[Instructions for the task]
Filter the entries below, keeping only lines with "screenshot".

Available data section start

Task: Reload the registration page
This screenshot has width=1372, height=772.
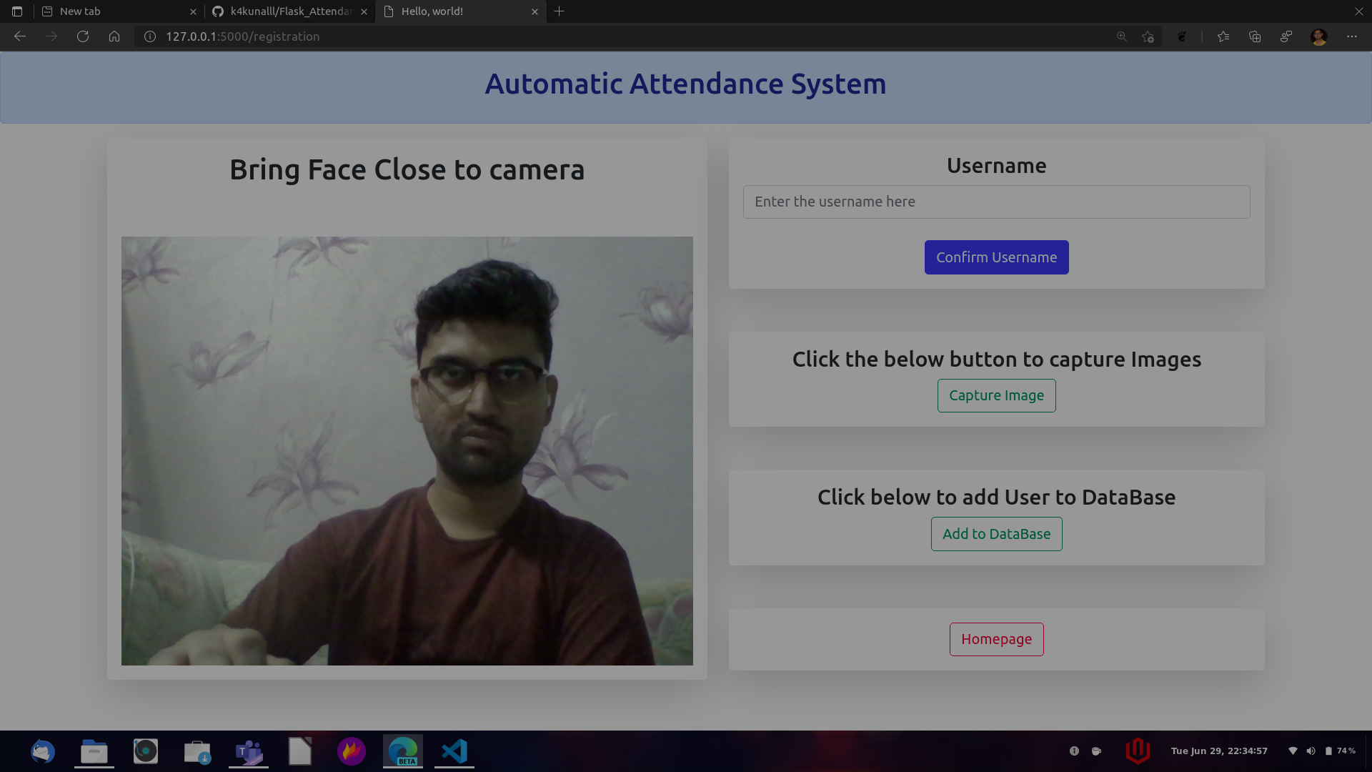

Available data section end
Available data section start

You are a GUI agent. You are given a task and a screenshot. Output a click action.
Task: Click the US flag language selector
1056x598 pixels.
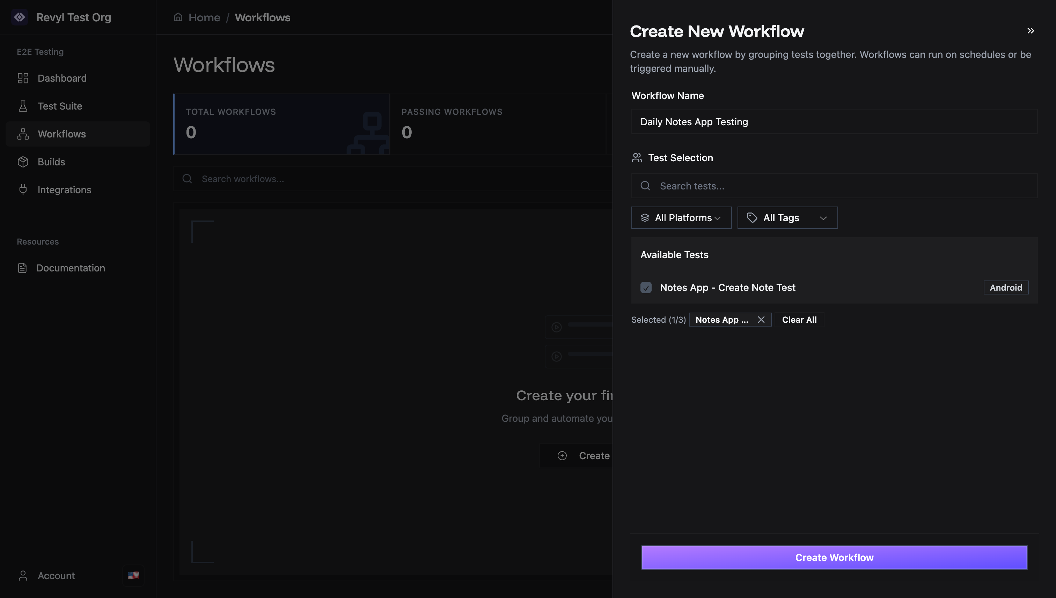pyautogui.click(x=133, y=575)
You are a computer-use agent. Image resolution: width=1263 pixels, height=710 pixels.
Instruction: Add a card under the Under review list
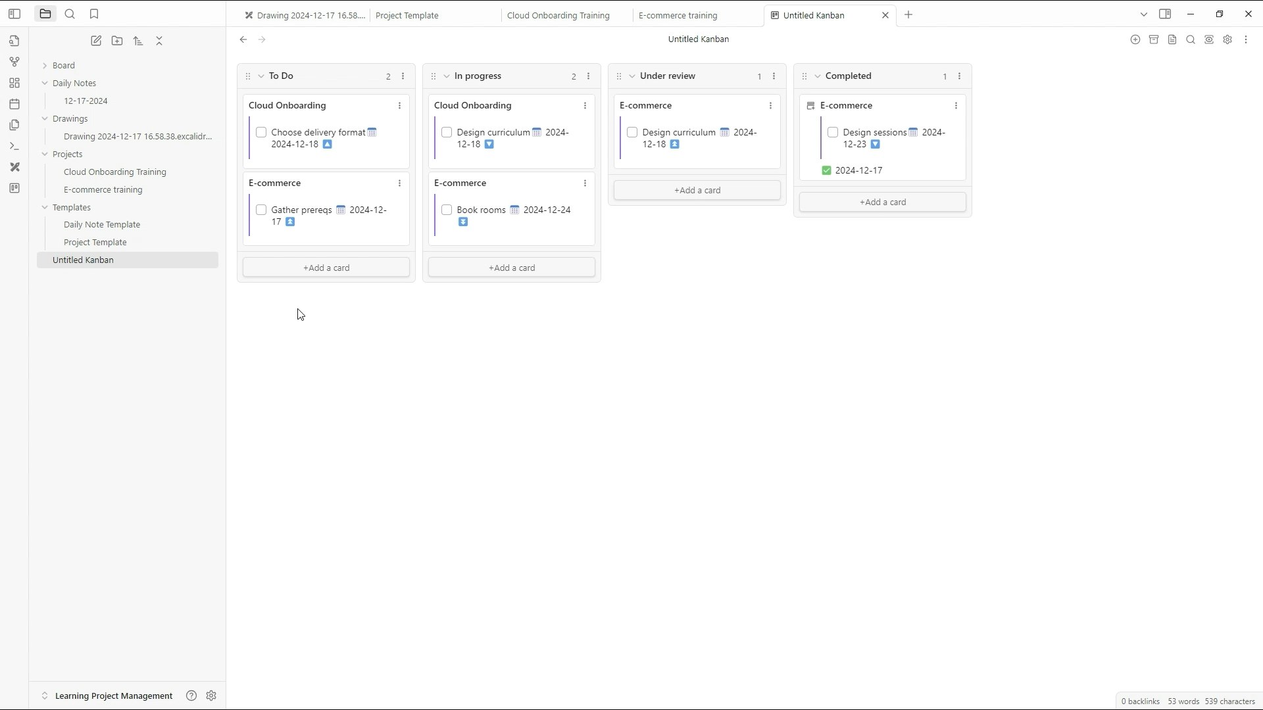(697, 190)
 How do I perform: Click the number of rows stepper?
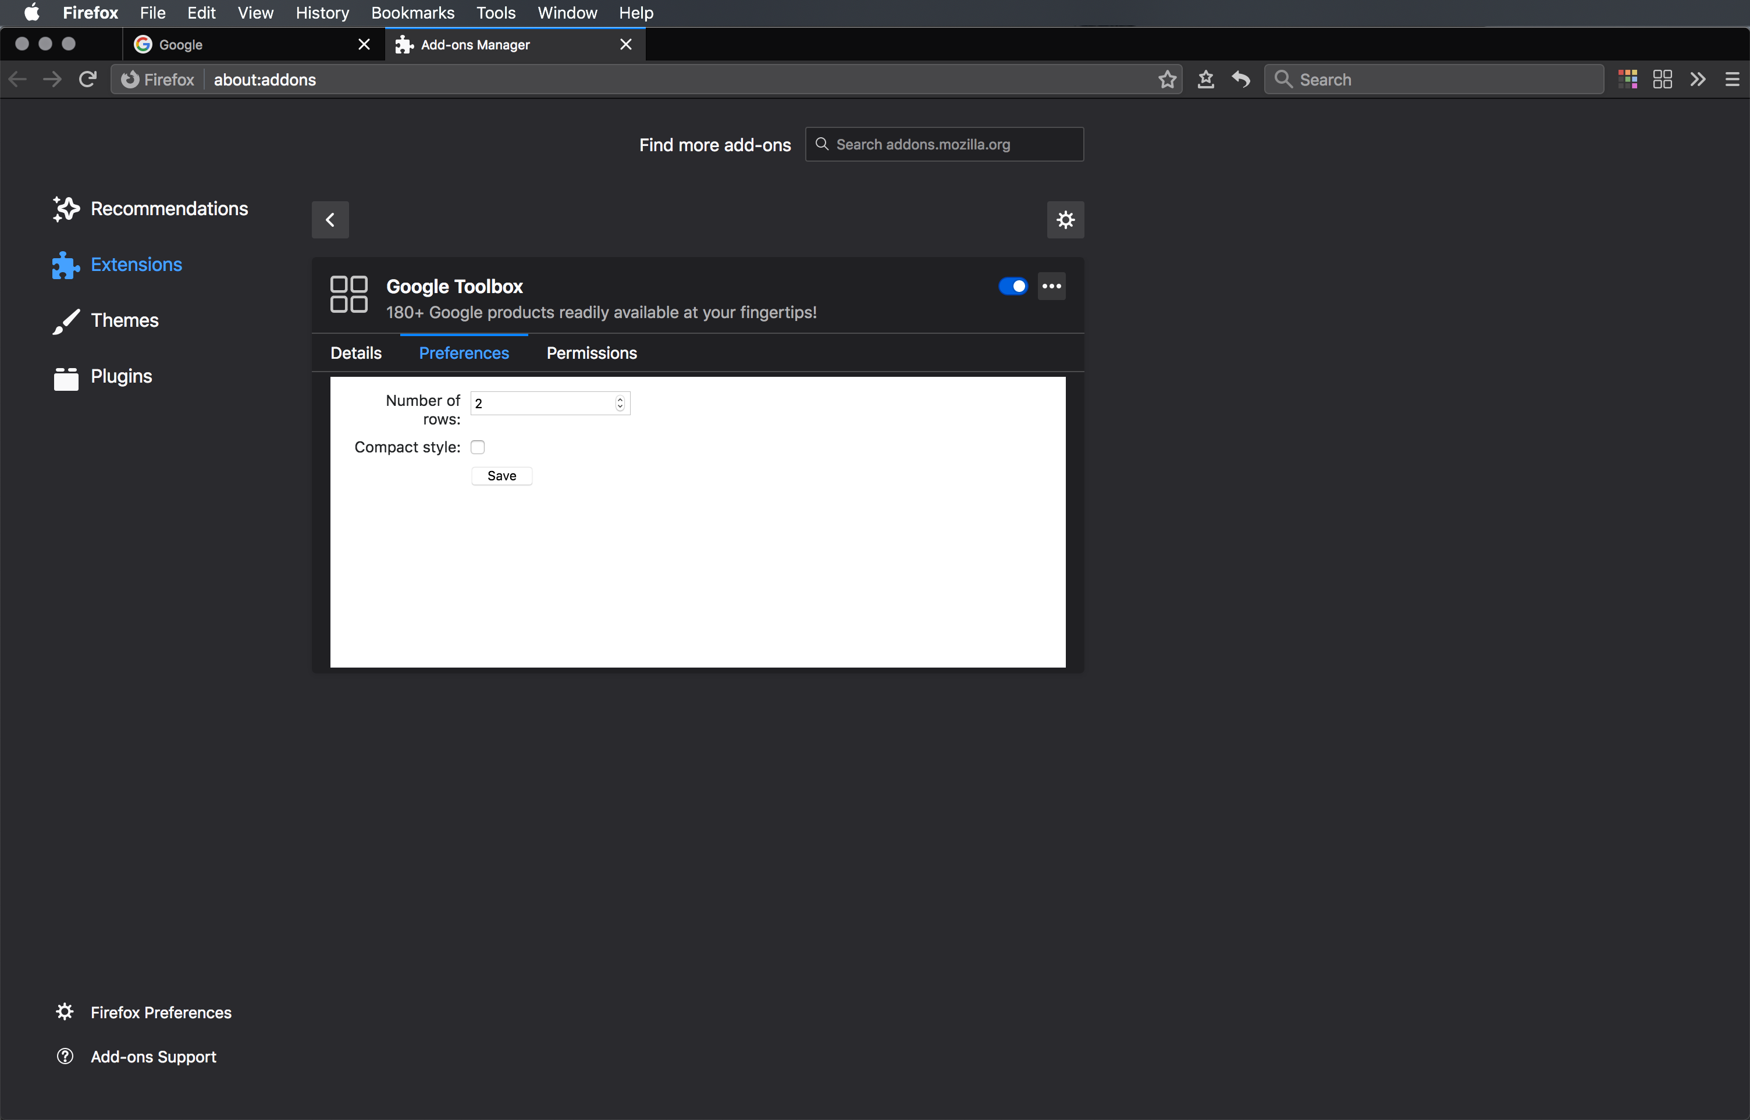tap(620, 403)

Available data section end

[Solved exercise]
This screenshot has width=1372, height=772.
You are a GUI agent. You are given a task and a screenshot. Output a click action.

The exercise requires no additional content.